**Document section**
──────────

Skip to main content

3DMolMS: prediction of tandem mass spectra from 3D molecular conformations

Project description

3DMolMS

CC BY-NC-SA 4.0 (free for academic use)

3D Molecular Network for Mass Spectra Prediction (3DMolMS) is a deep neural network model to predict the MS/MS spectra of compounds from their 3D conformations. This model's molecular representation, learned through MS/MS prediction tasks, can be further applied to enhance performance in other molecular-related tasks, such as predicting retention times and collision cross sections.

Read our paper in Bioinformatics | Try our online service at GNPS | Install from PyPI

Installation

3DMolMS is available on PyPI. You can install the latest version using pip:

pip install molnetpack

# PyTorch must be installed separately. 
# For CUDA 11.6, install PyTorch with the following command:
pip install torch==1.13.0+cu116 torchvision==0.14.0+cu116 torchaudio==0.13.0 --extra-index-url https://download.pytorch.org/whl/cu116

# For CUDA 11.7, use:
pip install torch==1.13.0+cu117 torchvision==0.14.0+cu117 torchaudio==0.13.0 --extra-index-url https://download.pytorch.org/whl/cu117

# For CPU-only usage, use:
pip install torch==1.13.0+cpu torchvision==0.14.0+cpu torchaudio==0.13.0 --extra-index-url https://download.pytorch.org/whl/cpu

3DMolMS can also be installed through source codes:

git clone https://github.com/JosieHong/3DMolMS.git
cd 3DMolMS

pip install .

Usage

To get started quickly, you can load a CSV or MGF file to predict MS/MS and then plot the predicted results.

──────────

**Supplied records**

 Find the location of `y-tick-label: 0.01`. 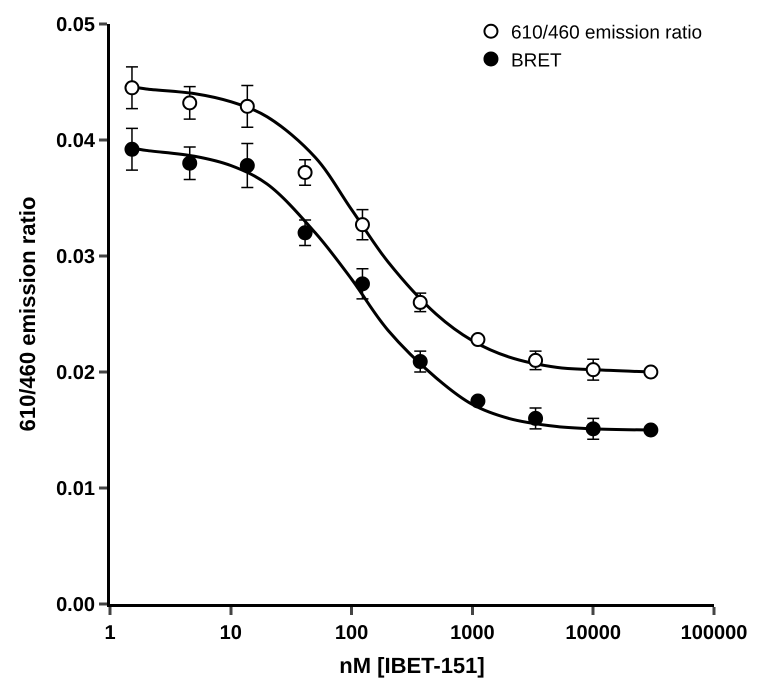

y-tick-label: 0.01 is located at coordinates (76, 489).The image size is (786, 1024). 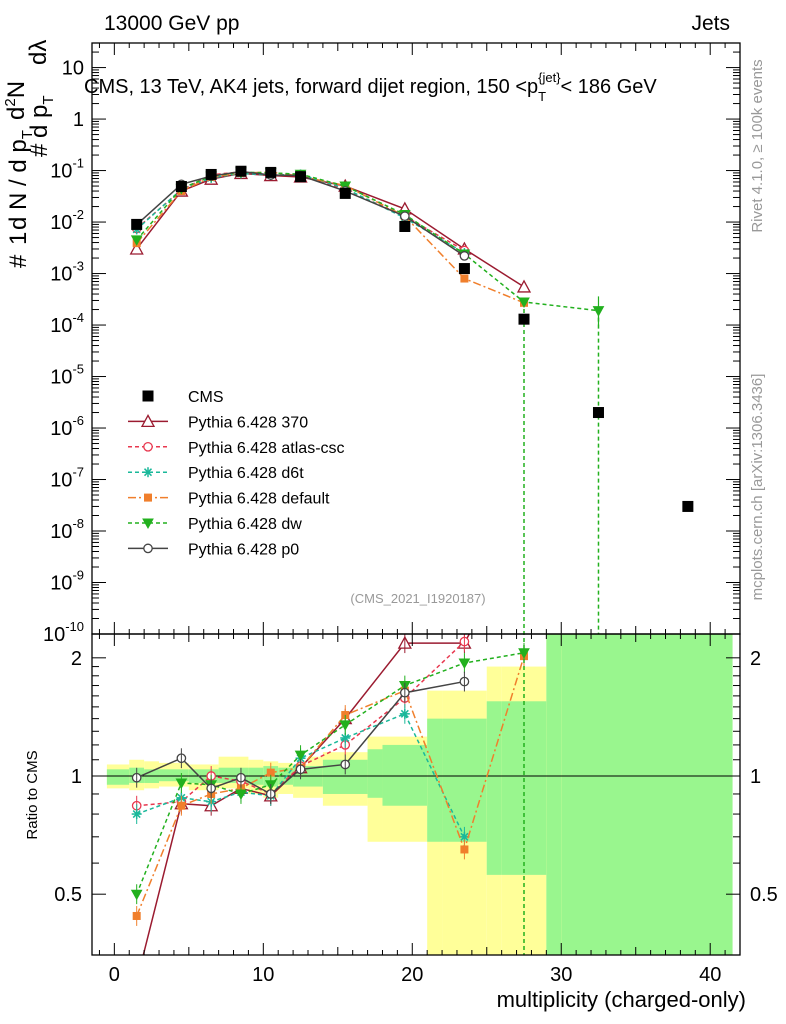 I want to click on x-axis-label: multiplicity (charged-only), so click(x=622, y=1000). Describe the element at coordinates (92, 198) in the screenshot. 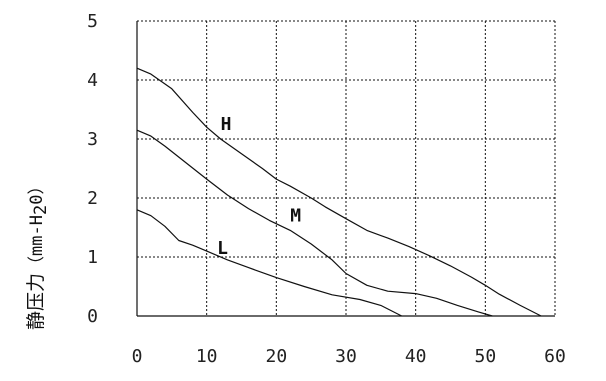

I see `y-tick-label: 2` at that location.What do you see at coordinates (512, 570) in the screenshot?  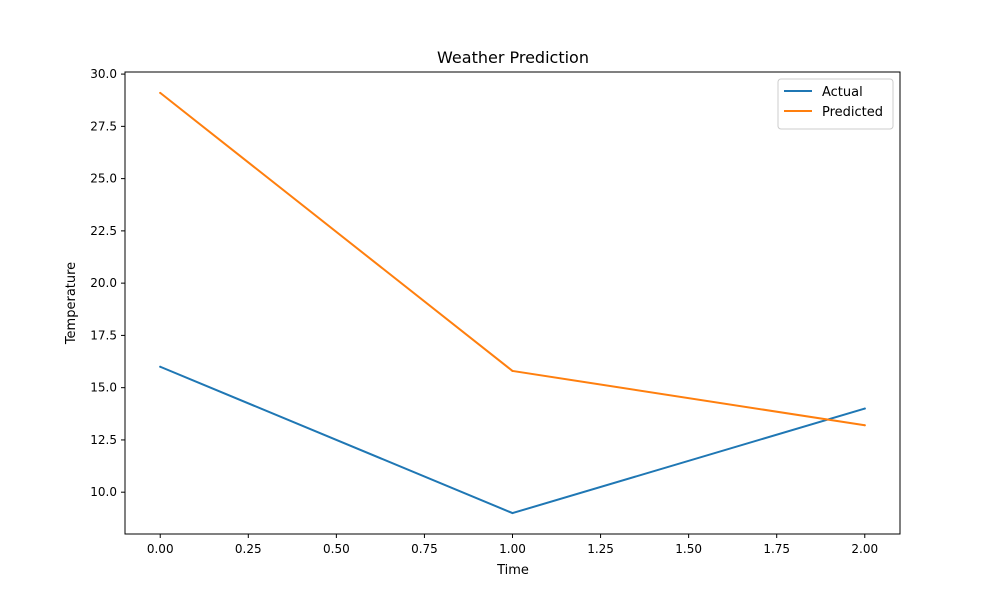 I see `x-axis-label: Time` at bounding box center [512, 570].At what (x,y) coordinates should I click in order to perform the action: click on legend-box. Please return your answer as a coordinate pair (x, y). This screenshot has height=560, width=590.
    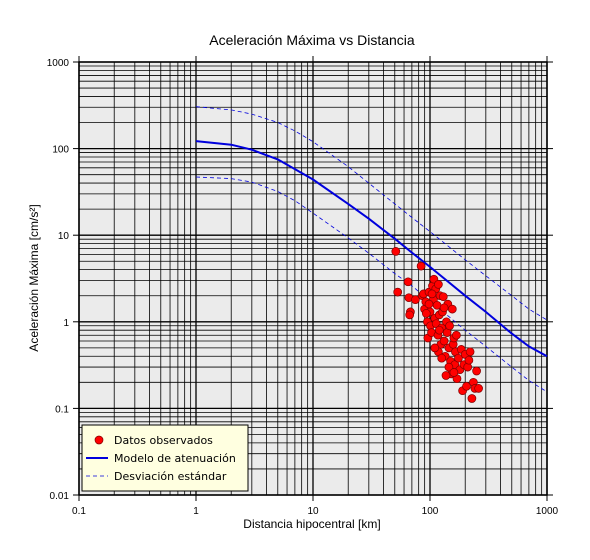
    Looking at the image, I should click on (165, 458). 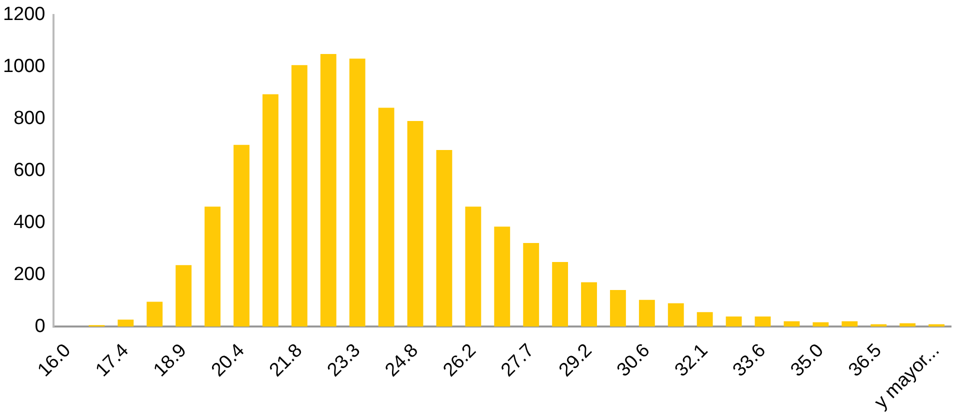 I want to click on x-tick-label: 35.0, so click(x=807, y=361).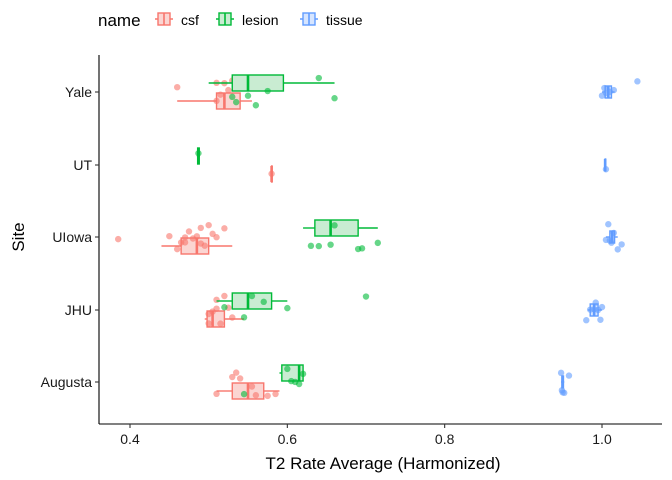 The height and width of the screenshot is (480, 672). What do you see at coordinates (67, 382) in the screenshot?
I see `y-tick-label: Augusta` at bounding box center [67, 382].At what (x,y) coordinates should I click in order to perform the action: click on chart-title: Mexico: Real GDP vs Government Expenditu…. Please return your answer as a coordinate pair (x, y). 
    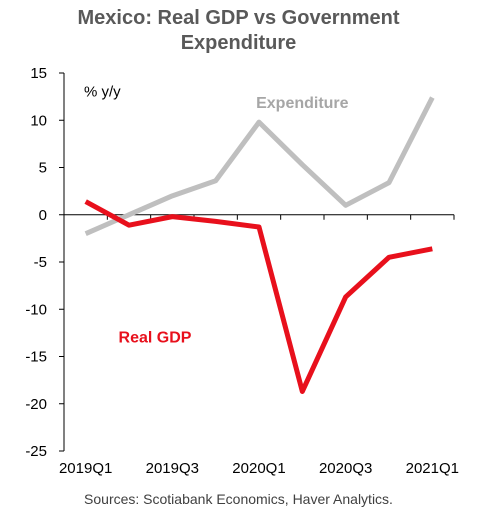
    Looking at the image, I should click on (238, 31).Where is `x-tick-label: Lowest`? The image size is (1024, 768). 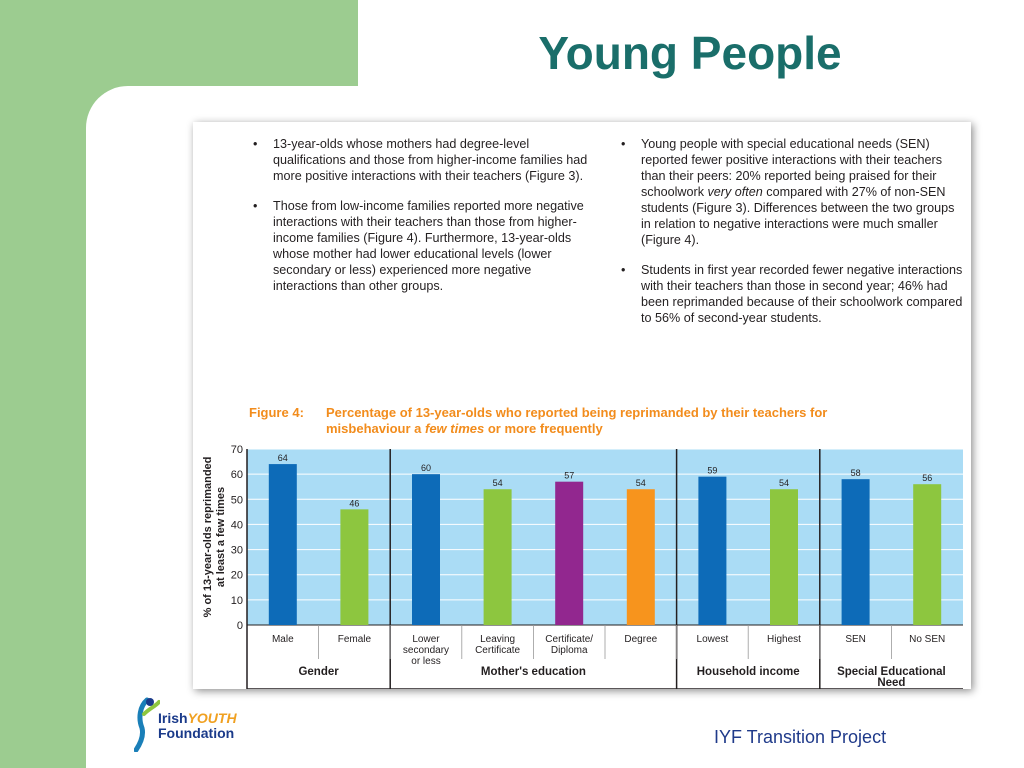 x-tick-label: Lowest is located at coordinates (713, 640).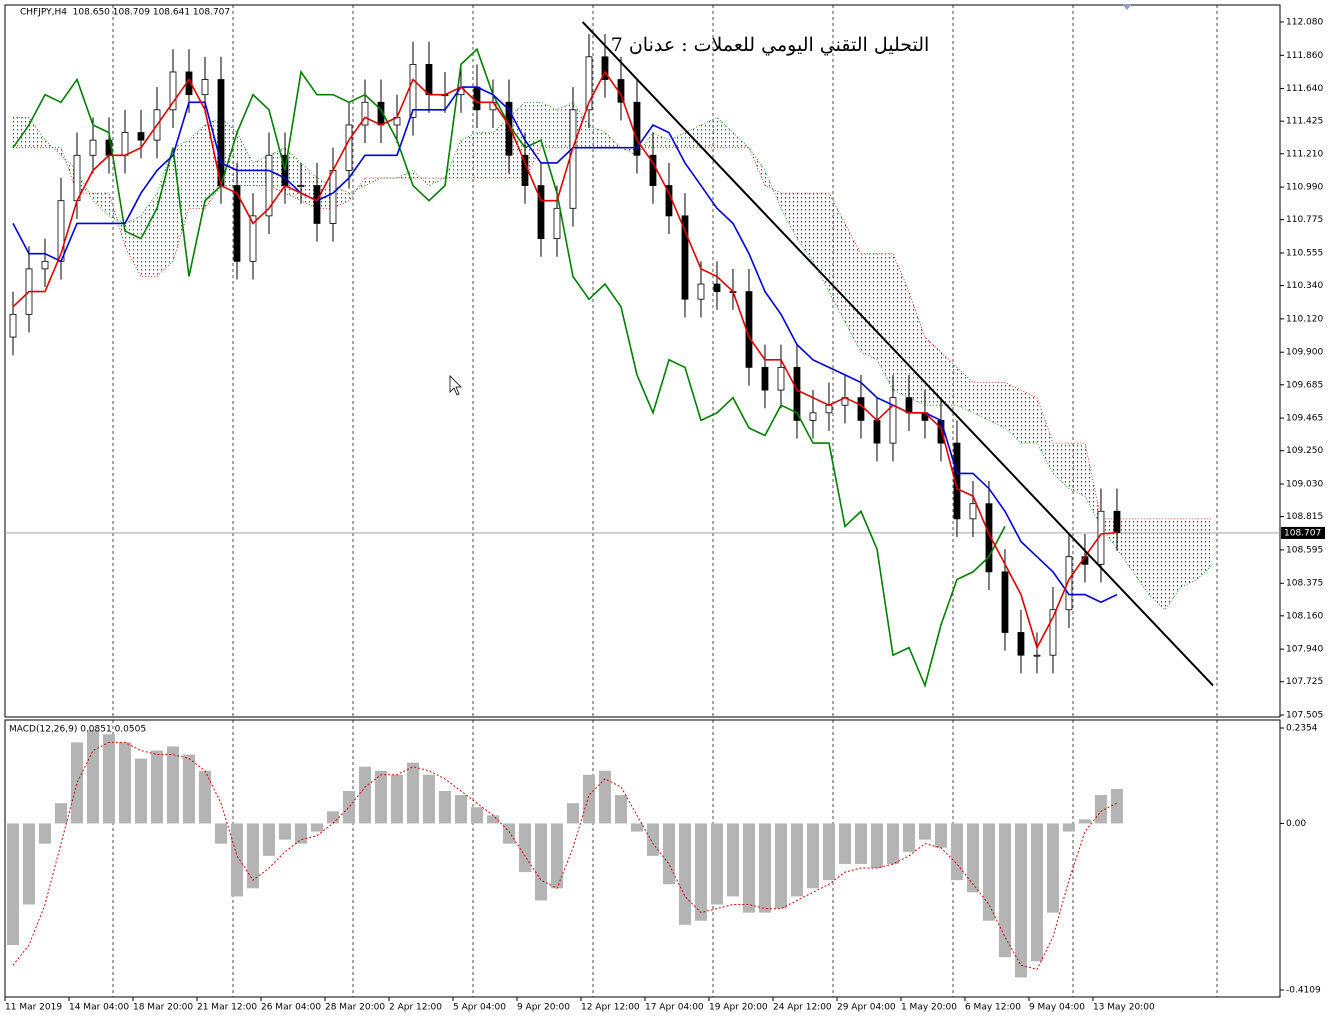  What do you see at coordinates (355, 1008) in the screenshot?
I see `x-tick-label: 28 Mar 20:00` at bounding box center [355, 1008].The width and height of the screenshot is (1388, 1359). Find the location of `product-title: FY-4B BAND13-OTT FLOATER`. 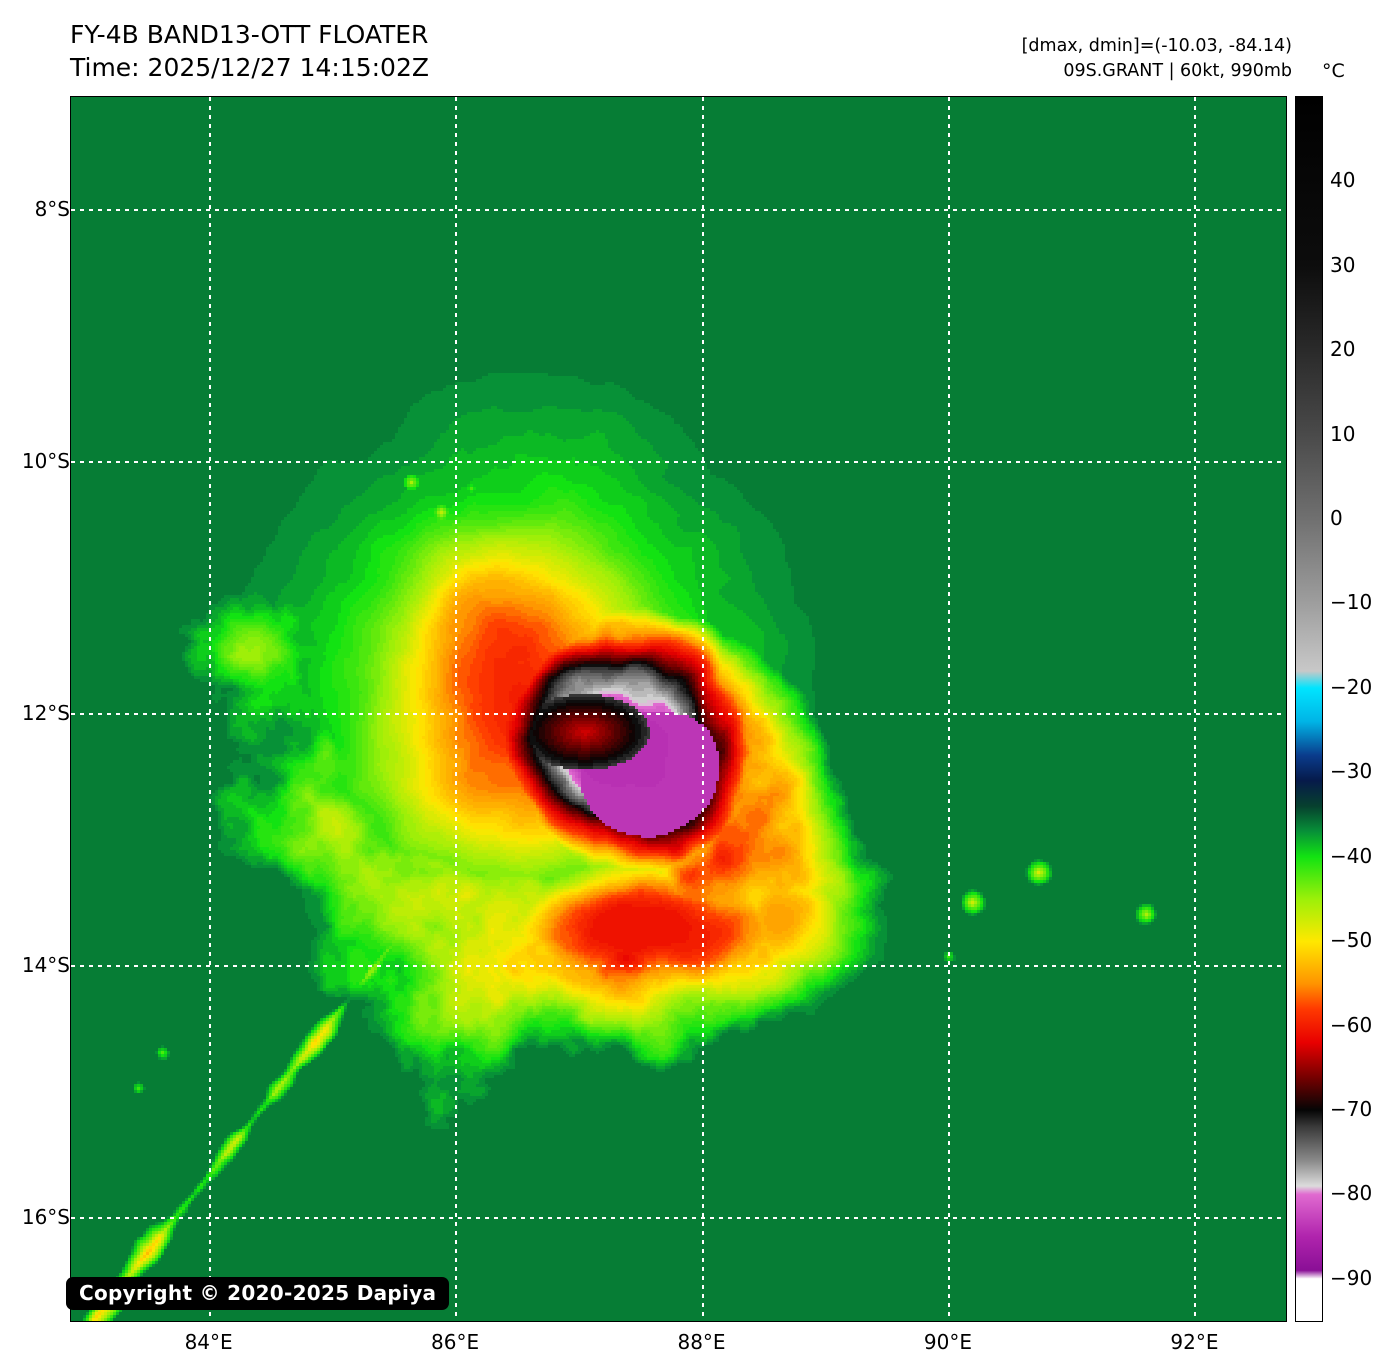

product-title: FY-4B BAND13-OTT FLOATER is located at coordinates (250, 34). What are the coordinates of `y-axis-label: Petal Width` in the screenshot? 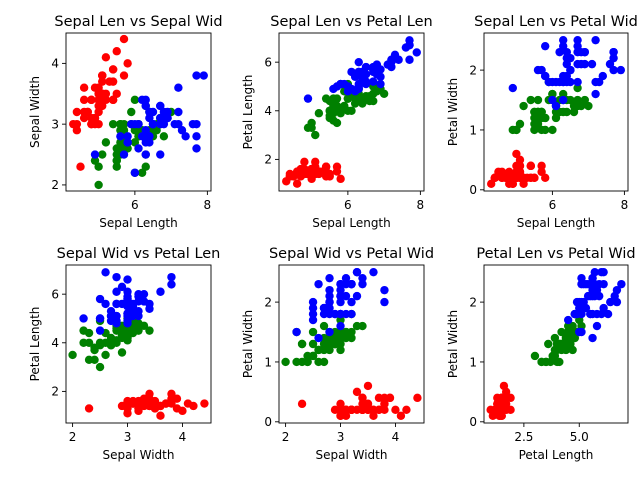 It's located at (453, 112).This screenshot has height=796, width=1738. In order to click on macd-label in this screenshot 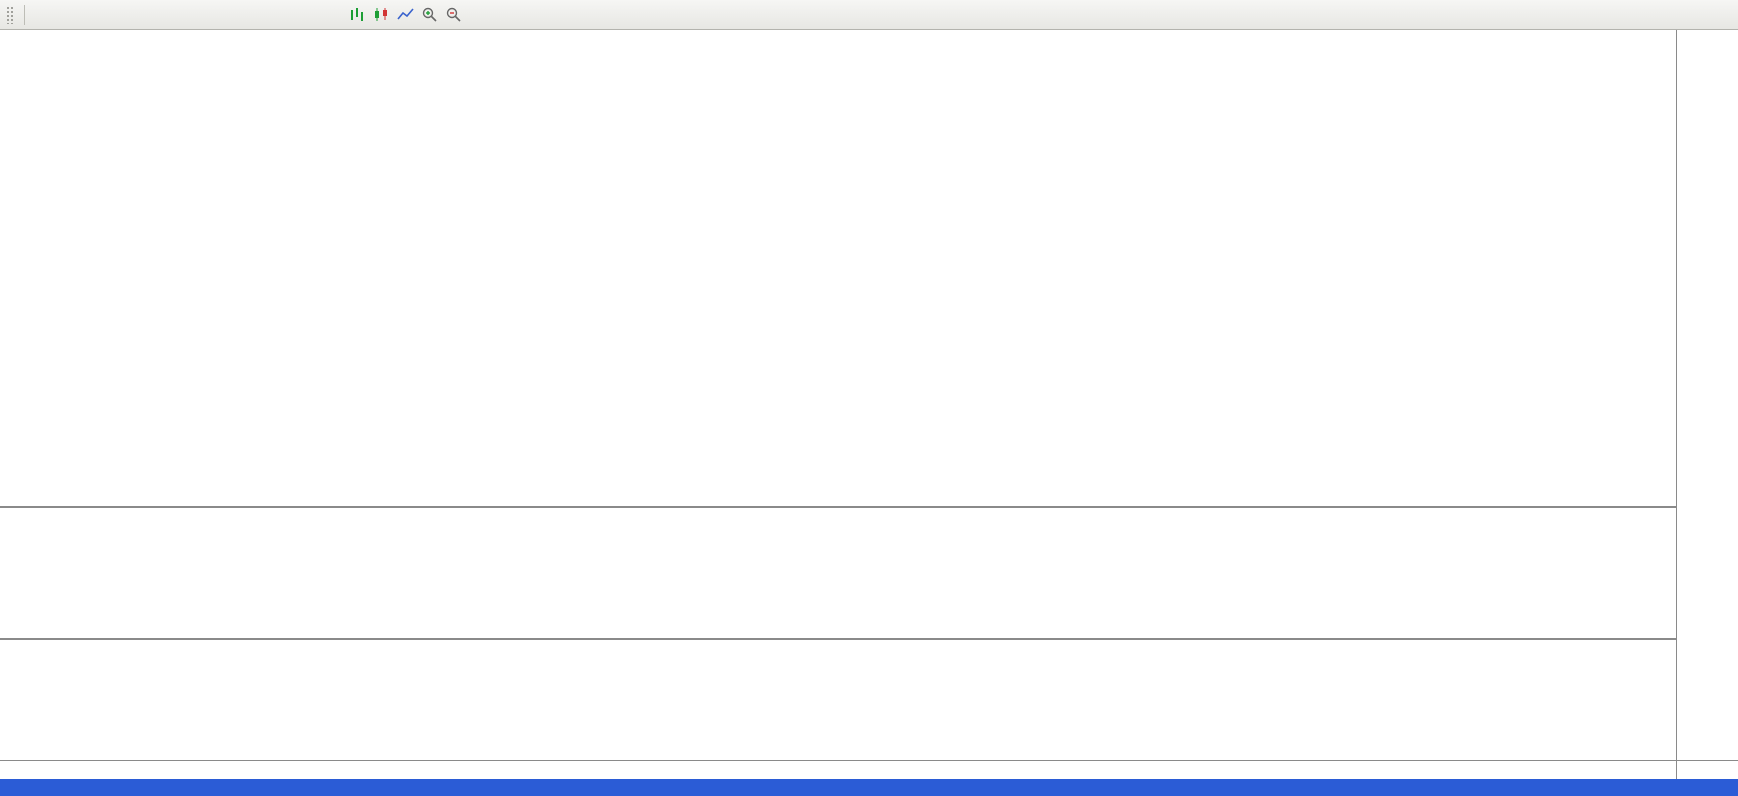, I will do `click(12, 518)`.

──────────

**Exercise set**
1. According to the 3DMolMS page, which two file types can be loaded to predict MS/MS?
2. Please echo the 3DMolMS page verbatim, beginning at the words "# For CPU-only" and stopping after "the predicted results.".
The entries come from a different source than the 3DMolMS page.

**Answers to this exercise**
1. CSV or MGF files.

2.
# For CPU-only usage, use:
pip install torch==1.13.0+cpu torchvision==0.14.0+cpu torchaudio==0.13.0 --extra-index-url https://download.pytorch.org/whl/cpu

3DMolMS can also be installed through source codes:

git clone https://github.com/JosieHong/3DMolMS.git
cd 3DMolMS

pip install .

Usage

To get started quickly, you can load a CSV or MGF file to predict MS/MS and then plot the predicted results.